Die Vorteile der verstärkten Nutzung des Einsatzes von Videokonferenztechnik im gerichtlichen Verfahren liegen jedoch auf der Hand: Durch die Bereitstellung und Nutzbarmachung dieser Technik durch die Justizverwaltung wird den Verfahrensbeteiligten in geeigneten Fällen die Gelegenheit geboten im gerichtlichen Verfahren ohne Reisetätigkeit durch die seitens der Justizverwaltung bereitgestellten Videokonferenzanlagen an gesetzlich vorgeschriebenen Anhörungen teilzunehmen.

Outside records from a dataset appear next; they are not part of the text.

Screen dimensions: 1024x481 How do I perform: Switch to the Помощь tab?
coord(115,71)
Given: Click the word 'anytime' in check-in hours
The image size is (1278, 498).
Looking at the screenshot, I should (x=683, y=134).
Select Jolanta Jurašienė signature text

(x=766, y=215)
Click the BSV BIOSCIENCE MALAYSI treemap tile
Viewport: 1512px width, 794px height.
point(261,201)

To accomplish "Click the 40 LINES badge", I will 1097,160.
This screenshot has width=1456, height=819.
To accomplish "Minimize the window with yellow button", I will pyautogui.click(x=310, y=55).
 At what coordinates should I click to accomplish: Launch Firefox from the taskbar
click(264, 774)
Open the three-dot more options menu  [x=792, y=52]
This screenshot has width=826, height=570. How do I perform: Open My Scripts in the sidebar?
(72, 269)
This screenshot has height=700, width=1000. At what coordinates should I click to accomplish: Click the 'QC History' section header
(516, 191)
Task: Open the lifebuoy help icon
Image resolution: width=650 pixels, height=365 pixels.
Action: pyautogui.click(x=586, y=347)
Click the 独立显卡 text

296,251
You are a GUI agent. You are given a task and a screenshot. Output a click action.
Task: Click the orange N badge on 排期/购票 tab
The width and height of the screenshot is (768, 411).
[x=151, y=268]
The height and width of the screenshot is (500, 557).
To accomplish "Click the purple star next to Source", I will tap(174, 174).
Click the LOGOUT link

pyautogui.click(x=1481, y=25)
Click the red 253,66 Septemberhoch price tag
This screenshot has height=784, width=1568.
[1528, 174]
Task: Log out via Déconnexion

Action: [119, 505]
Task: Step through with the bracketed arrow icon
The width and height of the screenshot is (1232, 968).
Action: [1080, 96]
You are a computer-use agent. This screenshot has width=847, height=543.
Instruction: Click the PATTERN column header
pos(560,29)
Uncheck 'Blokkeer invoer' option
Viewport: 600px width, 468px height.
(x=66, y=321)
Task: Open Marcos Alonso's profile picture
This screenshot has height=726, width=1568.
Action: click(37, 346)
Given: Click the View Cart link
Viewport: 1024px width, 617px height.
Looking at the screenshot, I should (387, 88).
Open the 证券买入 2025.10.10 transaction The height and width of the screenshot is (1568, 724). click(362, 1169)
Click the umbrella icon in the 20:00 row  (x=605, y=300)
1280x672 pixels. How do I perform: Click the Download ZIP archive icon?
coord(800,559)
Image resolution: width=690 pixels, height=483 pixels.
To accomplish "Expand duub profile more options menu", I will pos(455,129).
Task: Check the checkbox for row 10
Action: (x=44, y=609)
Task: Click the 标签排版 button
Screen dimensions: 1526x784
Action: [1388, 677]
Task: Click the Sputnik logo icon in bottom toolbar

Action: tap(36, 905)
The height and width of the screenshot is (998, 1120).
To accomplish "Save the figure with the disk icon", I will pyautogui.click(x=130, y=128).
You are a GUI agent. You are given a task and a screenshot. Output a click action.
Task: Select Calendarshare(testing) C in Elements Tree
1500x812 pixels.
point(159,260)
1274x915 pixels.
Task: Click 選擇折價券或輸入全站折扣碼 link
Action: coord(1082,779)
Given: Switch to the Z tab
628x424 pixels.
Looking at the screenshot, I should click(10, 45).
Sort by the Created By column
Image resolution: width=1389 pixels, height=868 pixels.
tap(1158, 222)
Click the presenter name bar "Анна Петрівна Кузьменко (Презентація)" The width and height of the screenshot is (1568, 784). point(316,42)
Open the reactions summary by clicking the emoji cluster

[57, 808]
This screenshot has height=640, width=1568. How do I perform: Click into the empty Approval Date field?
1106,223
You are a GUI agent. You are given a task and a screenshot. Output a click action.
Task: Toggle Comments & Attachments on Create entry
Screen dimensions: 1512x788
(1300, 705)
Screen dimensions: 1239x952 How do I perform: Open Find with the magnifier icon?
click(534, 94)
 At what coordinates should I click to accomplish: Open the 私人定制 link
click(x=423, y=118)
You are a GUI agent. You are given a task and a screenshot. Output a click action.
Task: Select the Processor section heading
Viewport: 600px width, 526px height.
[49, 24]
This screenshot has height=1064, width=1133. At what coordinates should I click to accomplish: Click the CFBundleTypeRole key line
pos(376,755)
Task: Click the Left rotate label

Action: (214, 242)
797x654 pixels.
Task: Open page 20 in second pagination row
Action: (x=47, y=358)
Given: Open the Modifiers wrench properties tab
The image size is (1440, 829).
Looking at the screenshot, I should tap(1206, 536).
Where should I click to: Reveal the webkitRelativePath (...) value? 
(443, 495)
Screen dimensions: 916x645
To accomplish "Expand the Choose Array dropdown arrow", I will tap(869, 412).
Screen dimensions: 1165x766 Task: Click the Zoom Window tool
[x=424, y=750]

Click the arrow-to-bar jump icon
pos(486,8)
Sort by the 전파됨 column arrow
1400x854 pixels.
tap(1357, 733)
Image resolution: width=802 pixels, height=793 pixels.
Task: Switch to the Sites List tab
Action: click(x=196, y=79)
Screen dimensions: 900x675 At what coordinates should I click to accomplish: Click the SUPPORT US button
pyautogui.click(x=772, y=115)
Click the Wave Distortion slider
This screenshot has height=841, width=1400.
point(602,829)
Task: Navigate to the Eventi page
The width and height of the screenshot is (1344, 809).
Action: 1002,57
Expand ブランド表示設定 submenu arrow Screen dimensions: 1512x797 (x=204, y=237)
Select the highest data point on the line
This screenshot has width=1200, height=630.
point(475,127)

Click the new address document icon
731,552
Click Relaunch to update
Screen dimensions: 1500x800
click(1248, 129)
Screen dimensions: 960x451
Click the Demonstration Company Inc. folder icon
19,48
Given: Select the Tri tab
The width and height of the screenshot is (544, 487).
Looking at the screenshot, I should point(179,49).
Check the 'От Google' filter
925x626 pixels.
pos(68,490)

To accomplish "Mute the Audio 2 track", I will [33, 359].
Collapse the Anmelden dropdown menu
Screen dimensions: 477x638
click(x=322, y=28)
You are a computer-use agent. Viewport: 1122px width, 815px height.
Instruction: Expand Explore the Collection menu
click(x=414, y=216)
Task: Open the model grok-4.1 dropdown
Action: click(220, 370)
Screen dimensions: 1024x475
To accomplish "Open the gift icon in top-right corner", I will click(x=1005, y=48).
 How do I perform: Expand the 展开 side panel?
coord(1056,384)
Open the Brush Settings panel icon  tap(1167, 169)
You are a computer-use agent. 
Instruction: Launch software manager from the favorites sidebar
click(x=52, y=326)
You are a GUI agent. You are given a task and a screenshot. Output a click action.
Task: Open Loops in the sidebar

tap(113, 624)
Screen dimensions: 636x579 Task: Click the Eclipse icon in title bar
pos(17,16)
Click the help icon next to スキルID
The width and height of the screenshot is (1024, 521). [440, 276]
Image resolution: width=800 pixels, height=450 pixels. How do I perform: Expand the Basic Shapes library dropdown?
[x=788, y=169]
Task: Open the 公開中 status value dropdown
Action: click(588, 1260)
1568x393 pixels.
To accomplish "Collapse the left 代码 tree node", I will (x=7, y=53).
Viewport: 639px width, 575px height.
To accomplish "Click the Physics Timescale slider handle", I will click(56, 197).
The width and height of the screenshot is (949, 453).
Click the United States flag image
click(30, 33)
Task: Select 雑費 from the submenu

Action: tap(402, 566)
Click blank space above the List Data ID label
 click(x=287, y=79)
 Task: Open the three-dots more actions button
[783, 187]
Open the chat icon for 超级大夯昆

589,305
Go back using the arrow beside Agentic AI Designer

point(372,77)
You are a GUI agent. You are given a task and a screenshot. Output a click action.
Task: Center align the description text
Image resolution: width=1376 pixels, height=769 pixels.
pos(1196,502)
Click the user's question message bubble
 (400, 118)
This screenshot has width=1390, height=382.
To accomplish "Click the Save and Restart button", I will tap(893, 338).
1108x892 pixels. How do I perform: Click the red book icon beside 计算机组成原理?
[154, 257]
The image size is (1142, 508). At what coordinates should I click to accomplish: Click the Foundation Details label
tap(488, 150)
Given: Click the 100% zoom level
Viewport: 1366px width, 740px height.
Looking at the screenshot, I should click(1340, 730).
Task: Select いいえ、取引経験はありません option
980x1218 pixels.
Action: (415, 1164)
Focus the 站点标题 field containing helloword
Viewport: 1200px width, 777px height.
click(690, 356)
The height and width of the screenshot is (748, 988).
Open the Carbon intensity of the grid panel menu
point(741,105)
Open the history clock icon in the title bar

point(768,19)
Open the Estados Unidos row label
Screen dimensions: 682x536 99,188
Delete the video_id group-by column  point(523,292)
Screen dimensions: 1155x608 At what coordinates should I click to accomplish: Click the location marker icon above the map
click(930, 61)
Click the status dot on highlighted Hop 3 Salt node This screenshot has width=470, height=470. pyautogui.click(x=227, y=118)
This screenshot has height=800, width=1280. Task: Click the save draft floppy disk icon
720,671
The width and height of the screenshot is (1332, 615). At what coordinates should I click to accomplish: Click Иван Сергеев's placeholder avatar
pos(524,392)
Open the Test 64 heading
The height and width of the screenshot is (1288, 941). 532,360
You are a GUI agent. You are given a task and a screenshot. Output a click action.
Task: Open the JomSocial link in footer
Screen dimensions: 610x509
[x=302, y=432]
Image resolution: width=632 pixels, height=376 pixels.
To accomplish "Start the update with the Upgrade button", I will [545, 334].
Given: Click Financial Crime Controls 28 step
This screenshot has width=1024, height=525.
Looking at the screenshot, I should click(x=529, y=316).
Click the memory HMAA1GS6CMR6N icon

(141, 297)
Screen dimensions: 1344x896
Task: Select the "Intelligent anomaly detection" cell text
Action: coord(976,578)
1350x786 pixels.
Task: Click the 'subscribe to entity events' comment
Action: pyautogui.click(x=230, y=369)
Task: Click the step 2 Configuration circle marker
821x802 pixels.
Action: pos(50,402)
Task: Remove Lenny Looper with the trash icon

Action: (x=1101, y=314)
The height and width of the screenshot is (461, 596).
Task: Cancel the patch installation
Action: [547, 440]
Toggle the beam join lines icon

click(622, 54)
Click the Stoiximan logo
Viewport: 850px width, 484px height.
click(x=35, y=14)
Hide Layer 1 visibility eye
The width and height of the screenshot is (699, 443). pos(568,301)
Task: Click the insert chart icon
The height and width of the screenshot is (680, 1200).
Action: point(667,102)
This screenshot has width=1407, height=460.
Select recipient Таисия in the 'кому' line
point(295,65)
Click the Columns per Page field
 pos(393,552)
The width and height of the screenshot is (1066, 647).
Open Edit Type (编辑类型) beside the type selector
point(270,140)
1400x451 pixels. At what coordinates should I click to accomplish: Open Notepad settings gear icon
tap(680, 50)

Der geringere zeitliche Aufwand für alle Beteiligten erleichtert die Terminierung von Anhörungen und trägt damit zu einer Verfahrensbeschleunigung und einer Erhöhung der Wirtschaftlichkeit bei.
Insbesondere fiele für die Justizverwaltung der Transport der in den Vollzugsanstalten inhaftierten Verurteilten zum gerichtlichen Anhörungstermin weg. Dies führt nicht nur dazu, dass Justizvollzugsbeamte und Gerichtswachtmeister weniger belastet werden, sondern führt zudem zu einem Wegfall des Sicherheitsrisikos, welches mit jedem Transport von Inhaftierten verbunden ist.
B. Lösung
Der Gesetzentwurf erweitert konsequent die Möglichkeiten der Nutzung von Videokonferenztechnik im Rahmen der gerichtlichen Anhörung von Verurteilten innerhalb der Strafvollstreckung, ohne das aus dem verfassungsrechtlich verbürgten Freiheitsgrundrecht und dem Gebot effektiven Rechtsschutzes ( Artikel 19 Absatz 4 des Grundgesetzes) folgende Recht des Verurteilten auf eine Anhörung, bei der sich der Richter ein möglichst umfassendes Bild von der zu beurteilenden Person verschafft, zu beeinträchtigen.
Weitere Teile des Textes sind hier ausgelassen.